Nonetheless, since The Last Waltz, Helm and Robertson--once partners if not more, as it was the Arkansas boy who led his Canadian friend down the Delta to discover the birthplace of the blues when they were kids--have not spoken. Helm would accuse Robertson of a lot of things: stealing royalties from the other Band-mates, taking credit for songs he didn't write, even lip-synching songs in The Last Waltz. Helm, who's still touring despite having had throat cancer surgery some time back that has left his once-powerful voice a sad and raspy echo, agreed to participate on a commentary for the DVD--but he and Hudson have been banished to a track containing remarks from critic Greil Marcus and other participants. Robertson and Scorsese have their own, leaving them plenty of room to tell the story without outside interference.

"We don't get any royalties for The Last Waltz," Helm said when I spoke with him four years ago, around the time the withered Band released Jubilation. "That's the biggest rip-off that ever happened to The Band. I ain't kidding you...You thought us being white maybe we didn't get fucked as bad? Hey, let me tell you something, son. A nigger's a nigger to these motherfuckers. It got nothing to do with color. It was Robertson and Scorsese"--Helm pronounced it "Score-eatzi"--"and that fucking crowd of thieves that got paid for The Last Waltz, and they still get paid, I guess. I've never gotten a check for it in my life."

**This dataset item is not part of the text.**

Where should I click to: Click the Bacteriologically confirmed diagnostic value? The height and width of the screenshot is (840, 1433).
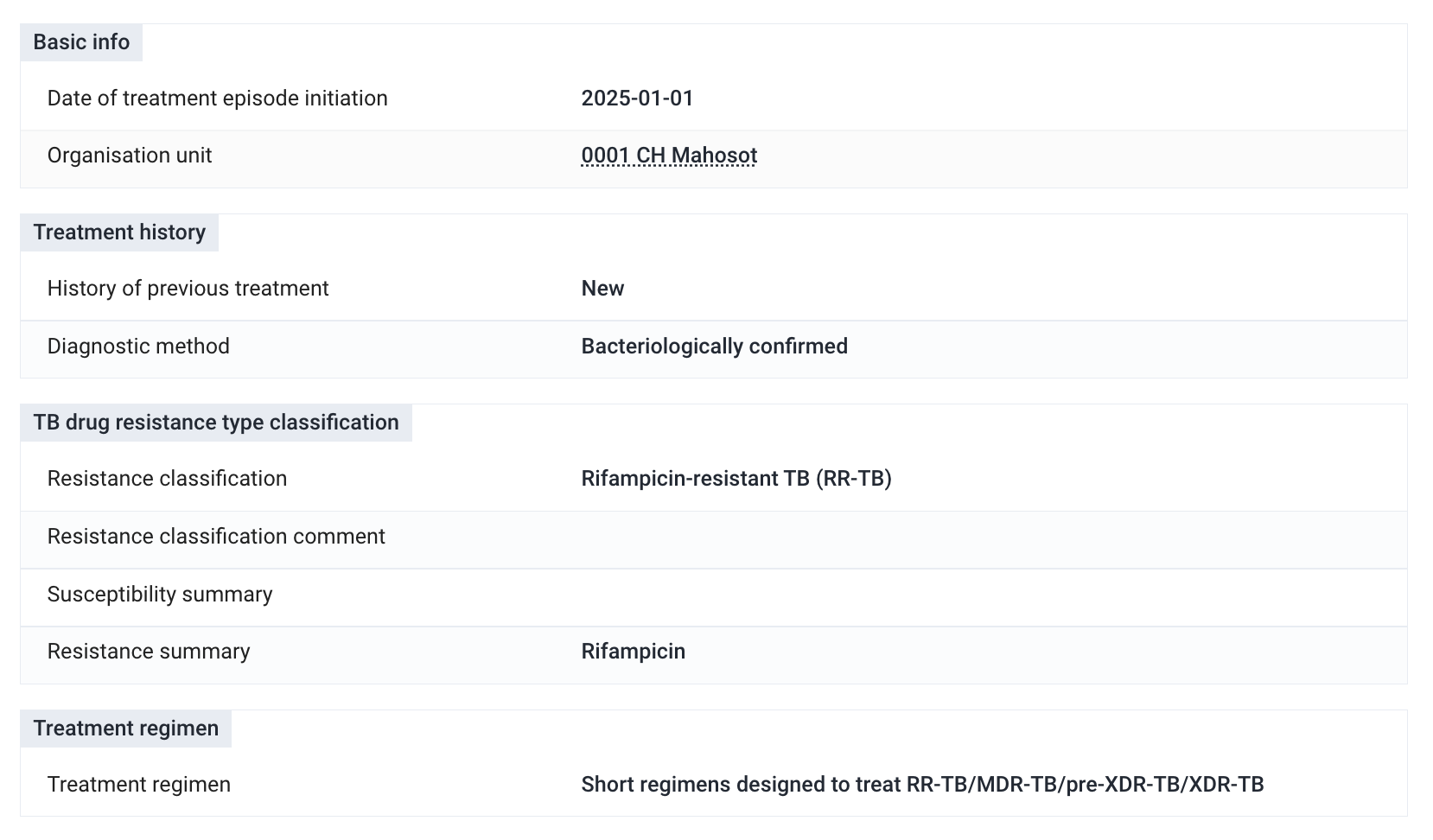click(x=714, y=347)
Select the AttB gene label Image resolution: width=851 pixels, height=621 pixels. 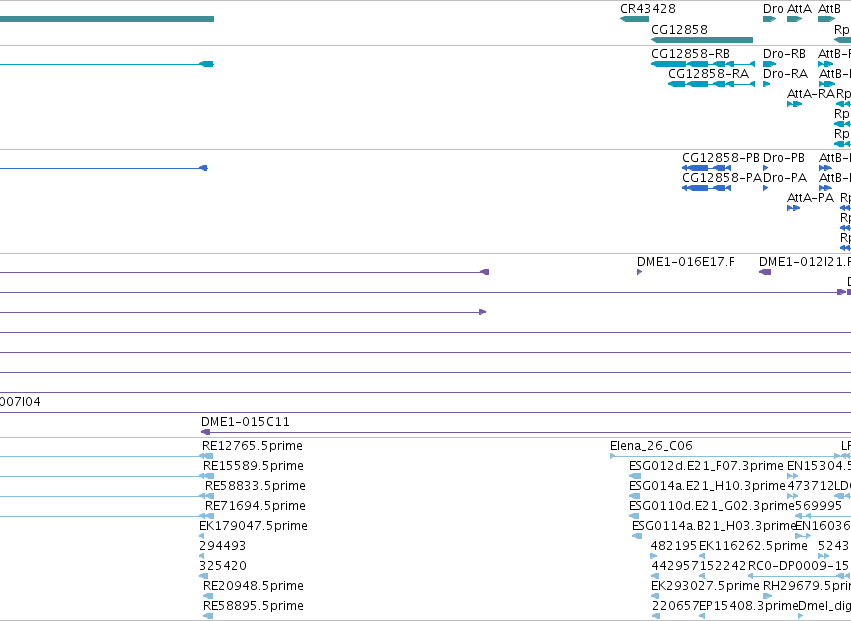click(x=829, y=9)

Robertson has plenty of other things to work on, besides The Last Waltz; he's signing bands to DreamWorks, helping Scorsese score Gangs of New York and working with Steven Spielberg on music for his next film. And, he says, he will begin working on another Band boxed set that will fill in the copious blanks left by the 1994 collection Across the Great Divide. The next one, he says, will be "the real, definitive collection--a fan's boxed set--because I'm thinking, this is my work, and if I don't take care of it, who the hell will? I don't have any choice in the matter."

It's almost surprising, in a way, he'd want to reopen these wounds--to answer questions about Levon, to step backward after so many years of sprinting forward with albums laden with techno blips and sampled bits.

"But there's nothing to heal from my point of view," he says. "I don't have any problems with any of it. I'm just really proud of the work, I'm proud of the people, I'm extremely proud to have been affiliated and been able to do what we had to do. And life's too short, I just can't live...I can't live." He pauses, then begins again. "I don't have time for this shit, I sure don't have time for that shit, you know what I mean? I don't know how to go there even. And I completely wish Levon all the best, and I hope that something works out for him and his health is OK and all of those things, but that's about it for me."